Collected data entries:

%%

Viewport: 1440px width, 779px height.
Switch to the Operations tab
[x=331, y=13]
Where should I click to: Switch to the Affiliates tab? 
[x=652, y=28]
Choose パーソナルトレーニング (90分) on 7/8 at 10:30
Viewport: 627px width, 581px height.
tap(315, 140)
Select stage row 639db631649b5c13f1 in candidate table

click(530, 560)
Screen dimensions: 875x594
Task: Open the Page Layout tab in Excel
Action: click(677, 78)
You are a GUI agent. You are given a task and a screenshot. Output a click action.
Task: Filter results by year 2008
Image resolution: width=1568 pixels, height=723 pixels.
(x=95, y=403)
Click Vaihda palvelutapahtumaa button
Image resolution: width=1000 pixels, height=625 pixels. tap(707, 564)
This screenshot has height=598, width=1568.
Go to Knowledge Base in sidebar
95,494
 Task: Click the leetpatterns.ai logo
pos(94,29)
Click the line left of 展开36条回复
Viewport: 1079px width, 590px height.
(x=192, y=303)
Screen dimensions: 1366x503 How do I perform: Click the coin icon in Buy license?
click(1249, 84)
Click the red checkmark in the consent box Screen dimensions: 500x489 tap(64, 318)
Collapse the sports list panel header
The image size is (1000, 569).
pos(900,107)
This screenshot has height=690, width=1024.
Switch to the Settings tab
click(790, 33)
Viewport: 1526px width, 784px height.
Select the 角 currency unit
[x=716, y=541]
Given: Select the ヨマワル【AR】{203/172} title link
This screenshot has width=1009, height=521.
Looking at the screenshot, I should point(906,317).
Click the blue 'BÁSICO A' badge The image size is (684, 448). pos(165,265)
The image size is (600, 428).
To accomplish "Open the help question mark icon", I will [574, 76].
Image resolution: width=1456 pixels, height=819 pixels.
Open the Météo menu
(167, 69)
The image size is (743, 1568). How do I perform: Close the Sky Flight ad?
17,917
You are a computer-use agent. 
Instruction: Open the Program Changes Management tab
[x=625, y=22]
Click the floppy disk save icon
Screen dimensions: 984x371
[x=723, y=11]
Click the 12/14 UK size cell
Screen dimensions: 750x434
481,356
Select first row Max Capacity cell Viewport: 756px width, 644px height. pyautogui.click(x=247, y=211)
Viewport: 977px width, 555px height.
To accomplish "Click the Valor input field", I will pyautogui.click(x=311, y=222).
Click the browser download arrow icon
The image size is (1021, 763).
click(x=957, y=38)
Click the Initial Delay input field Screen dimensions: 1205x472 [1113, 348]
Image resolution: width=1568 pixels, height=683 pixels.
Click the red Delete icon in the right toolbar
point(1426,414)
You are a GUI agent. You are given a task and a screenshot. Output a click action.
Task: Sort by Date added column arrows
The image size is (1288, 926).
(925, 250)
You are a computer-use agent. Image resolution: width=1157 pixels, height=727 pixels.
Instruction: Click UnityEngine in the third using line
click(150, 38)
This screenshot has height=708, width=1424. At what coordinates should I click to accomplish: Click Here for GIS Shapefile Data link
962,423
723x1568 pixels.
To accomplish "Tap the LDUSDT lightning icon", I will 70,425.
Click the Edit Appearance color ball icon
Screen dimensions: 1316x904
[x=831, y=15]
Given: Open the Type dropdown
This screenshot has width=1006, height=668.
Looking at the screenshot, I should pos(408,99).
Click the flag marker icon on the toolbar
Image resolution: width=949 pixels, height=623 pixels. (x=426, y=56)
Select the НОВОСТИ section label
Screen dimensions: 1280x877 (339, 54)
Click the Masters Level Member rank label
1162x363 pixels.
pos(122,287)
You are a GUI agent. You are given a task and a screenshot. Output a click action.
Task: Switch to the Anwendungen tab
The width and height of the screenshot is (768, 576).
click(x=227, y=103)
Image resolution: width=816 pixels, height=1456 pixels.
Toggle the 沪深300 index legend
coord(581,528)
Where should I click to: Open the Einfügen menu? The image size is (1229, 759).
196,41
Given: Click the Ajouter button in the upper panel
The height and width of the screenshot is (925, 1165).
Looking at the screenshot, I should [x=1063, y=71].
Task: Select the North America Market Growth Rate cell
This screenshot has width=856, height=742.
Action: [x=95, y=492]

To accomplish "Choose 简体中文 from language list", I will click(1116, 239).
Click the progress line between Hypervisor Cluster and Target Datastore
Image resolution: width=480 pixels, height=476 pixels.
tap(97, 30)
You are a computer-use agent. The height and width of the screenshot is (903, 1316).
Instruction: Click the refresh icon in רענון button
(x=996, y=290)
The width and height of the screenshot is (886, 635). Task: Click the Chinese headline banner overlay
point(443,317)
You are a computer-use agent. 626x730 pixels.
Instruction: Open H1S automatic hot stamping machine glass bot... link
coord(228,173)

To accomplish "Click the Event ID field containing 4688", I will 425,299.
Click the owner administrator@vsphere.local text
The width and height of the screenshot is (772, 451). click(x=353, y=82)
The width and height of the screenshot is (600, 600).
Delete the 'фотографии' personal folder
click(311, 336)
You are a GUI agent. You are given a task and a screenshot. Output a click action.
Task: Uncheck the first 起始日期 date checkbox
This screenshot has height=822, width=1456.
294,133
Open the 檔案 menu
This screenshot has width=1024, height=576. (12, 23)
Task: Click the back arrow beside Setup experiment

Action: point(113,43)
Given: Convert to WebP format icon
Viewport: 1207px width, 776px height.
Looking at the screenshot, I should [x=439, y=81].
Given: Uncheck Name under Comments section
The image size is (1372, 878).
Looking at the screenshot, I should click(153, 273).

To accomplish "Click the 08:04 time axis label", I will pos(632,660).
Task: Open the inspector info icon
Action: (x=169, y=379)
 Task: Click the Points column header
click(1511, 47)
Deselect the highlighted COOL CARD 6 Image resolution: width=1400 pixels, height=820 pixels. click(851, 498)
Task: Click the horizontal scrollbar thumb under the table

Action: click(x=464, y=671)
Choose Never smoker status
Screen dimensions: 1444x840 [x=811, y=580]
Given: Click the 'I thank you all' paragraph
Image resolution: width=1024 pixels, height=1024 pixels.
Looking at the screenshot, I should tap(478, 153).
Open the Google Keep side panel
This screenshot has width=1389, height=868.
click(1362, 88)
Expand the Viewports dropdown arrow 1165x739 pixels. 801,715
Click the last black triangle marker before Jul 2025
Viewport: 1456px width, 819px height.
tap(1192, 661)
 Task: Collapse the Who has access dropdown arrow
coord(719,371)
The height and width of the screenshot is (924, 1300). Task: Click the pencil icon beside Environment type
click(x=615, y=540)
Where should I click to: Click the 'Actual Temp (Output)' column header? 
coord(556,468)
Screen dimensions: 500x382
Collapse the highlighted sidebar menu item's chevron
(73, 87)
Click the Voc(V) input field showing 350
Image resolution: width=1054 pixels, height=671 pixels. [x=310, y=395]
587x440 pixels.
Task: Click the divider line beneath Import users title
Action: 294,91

%%

Stated exercise: Write out the data above again, replacing "Switch to" with "Open" everywhere it appears and leaving everything else unchanged.

Response to this task:
Viewport: 1440px width, 779px height.
Open the Operations tab
[x=331, y=13]
Where should I click to: Open the Affiliates tab? 
[x=652, y=28]
Choose パーソナルトレーニング (90分) on 7/8 at 10:30
Viewport: 627px width, 581px height.
tap(315, 140)
Select stage row 639db631649b5c13f1 in candidate table

click(530, 560)
Screen dimensions: 875x594
Task: Open the Page Layout tab in Excel
Action: click(677, 78)
You are a GUI agent. You are given a task and a screenshot. Output a click action.
Task: Filter results by year 2008
Image resolution: width=1568 pixels, height=723 pixels.
(x=95, y=403)
Click Vaihda palvelutapahtumaa button
Image resolution: width=1000 pixels, height=625 pixels. tap(707, 564)
This screenshot has height=598, width=1568.
Go to Knowledge Base in sidebar
95,494
 Task: Click the leetpatterns.ai logo
pos(94,29)
Click the line left of 展开36条回复
Viewport: 1079px width, 590px height.
(x=192, y=303)
Screen dimensions: 1366x503 How do I perform: Click the coin icon in Buy license?
click(1249, 84)
Click the red checkmark in the consent box Screen dimensions: 500x489 tap(64, 318)
Collapse the sports list panel header
The image size is (1000, 569).
pos(900,107)
This screenshot has height=690, width=1024.
Open the Settings tab
click(790, 33)
Viewport: 1526px width, 784px height.
Select the 角 currency unit
[x=716, y=541]
Given: Select the ヨマワル【AR】{203/172} title link
This screenshot has width=1009, height=521.
Looking at the screenshot, I should point(906,317).
Click the blue 'BÁSICO A' badge The image size is (684, 448). pos(165,265)
The image size is (600, 428).
To accomplish "Open the help question mark icon", I will [574, 76].
Image resolution: width=1456 pixels, height=819 pixels.
Open the Météo menu
(167, 69)
The image size is (743, 1568). How do I perform: Close the Sky Flight ad?
17,917
You are a computer-use agent. 
Instruction: Open the Program Changes Management tab
[x=625, y=22]
Click the floppy disk save icon
Screen dimensions: 984x371
[x=723, y=11]
Click the 12/14 UK size cell
Screen dimensions: 750x434
481,356
Select first row Max Capacity cell Viewport: 756px width, 644px height. pyautogui.click(x=247, y=211)
Viewport: 977px width, 555px height.
To accomplish "Click the Valor input field", I will pyautogui.click(x=311, y=222).
Click the browser download arrow icon
The image size is (1021, 763).
click(x=957, y=38)
Click the Initial Delay input field Screen dimensions: 1205x472 [1113, 348]
Image resolution: width=1568 pixels, height=683 pixels.
Click the red Delete icon in the right toolbar
point(1426,414)
You are a GUI agent. You are given a task and a screenshot. Output a click action.
Task: Sort by Date added column arrows
The image size is (1288, 926).
(925, 250)
You are a computer-use agent. Image resolution: width=1157 pixels, height=727 pixels.
Instruction: Click UnityEngine in the third using line
click(150, 38)
This screenshot has height=708, width=1424. At what coordinates should I click to accomplish: Click Here for GIS Shapefile Data link
962,423
723x1568 pixels.
To accomplish "Tap the LDUSDT lightning icon", I will 70,425.
Click the Edit Appearance color ball icon
Screen dimensions: 1316x904
[x=831, y=15]
Given: Open the Type dropdown
This screenshot has width=1006, height=668.
Looking at the screenshot, I should pos(408,99).
Click the flag marker icon on the toolbar
Image resolution: width=949 pixels, height=623 pixels. (x=426, y=56)
Select the НОВОСТИ section label
Screen dimensions: 1280x877 (339, 54)
Click the Masters Level Member rank label
1162x363 pixels.
pos(122,287)
You are a GUI agent. You are given a task and a screenshot. Output a click action.
Task: Open the Anwendungen tab
The width and height of the screenshot is (768, 576).
click(x=227, y=103)
Image resolution: width=816 pixels, height=1456 pixels.
Toggle the 沪深300 index legend
coord(581,528)
Where should I click to: Open the Einfügen menu? The image size is (1229, 759).
196,41
Given: Click the Ajouter button in the upper panel
The height and width of the screenshot is (925, 1165).
Looking at the screenshot, I should [x=1063, y=71].
Task: Select the North America Market Growth Rate cell
This screenshot has width=856, height=742.
Action: [x=95, y=492]

To accomplish "Choose 简体中文 from language list", I will click(1116, 239).
Click the progress line between Hypervisor Cluster and Target Datastore
Image resolution: width=480 pixels, height=476 pixels.
tap(97, 30)
You are a computer-use agent. The height and width of the screenshot is (903, 1316).
Instruction: Click the refresh icon in רענון button
(x=996, y=290)
The width and height of the screenshot is (886, 635). Task: Click the Chinese headline banner overlay
point(443,317)
You are a computer-use agent. 626x730 pixels.
Instruction: Open H1S automatic hot stamping machine glass bot... link
coord(228,173)

To accomplish "Click the Event ID field containing 4688", I will 425,299.
Click the owner administrator@vsphere.local text
The width and height of the screenshot is (772, 451). click(x=353, y=82)
The width and height of the screenshot is (600, 600).
Delete the 'фотографии' personal folder
click(311, 336)
You are a GUI agent. You are given a task and a screenshot. Output a click action.
Task: Uncheck the first 起始日期 date checkbox
This screenshot has height=822, width=1456.
294,133
Open the 檔案 menu
This screenshot has width=1024, height=576. (12, 23)
Task: Click the back arrow beside Setup experiment

Action: point(113,43)
Given: Convert to WebP format icon
Viewport: 1207px width, 776px height.
Looking at the screenshot, I should [x=439, y=81].
Given: Uncheck Name under Comments section
The image size is (1372, 878).
Looking at the screenshot, I should click(153, 273).

To accomplish "Click the 08:04 time axis label", I will pos(632,660).
Task: Open the inspector info icon
Action: (x=169, y=379)
 Task: Click the Points column header
click(1511, 47)
Deselect the highlighted COOL CARD 6 Image resolution: width=1400 pixels, height=820 pixels. click(851, 498)
Task: Click the horizontal scrollbar thumb under the table

Action: click(x=464, y=671)
Choose Never smoker status
Screen dimensions: 1444x840 [x=811, y=580]
Given: Click the 'I thank you all' paragraph
Image resolution: width=1024 pixels, height=1024 pixels.
Looking at the screenshot, I should tap(478, 153).
Open the Google Keep side panel
This screenshot has width=1389, height=868.
click(1362, 88)
Expand the Viewports dropdown arrow 1165x739 pixels. 801,715
Click the last black triangle marker before Jul 2025
Viewport: 1456px width, 819px height.
tap(1192, 661)
 Task: Collapse the Who has access dropdown arrow
coord(719,371)
The height and width of the screenshot is (924, 1300). Task: Click the pencil icon beside Environment type
click(x=615, y=540)
Where should I click to: Click the 'Actual Temp (Output)' column header? 
coord(556,468)
Screen dimensions: 500x382
Collapse the highlighted sidebar menu item's chevron
(73, 87)
Click the Voc(V) input field showing 350
Image resolution: width=1054 pixels, height=671 pixels. [x=310, y=395]
587x440 pixels.
Task: Click the divider line beneath Import users title
Action: 294,91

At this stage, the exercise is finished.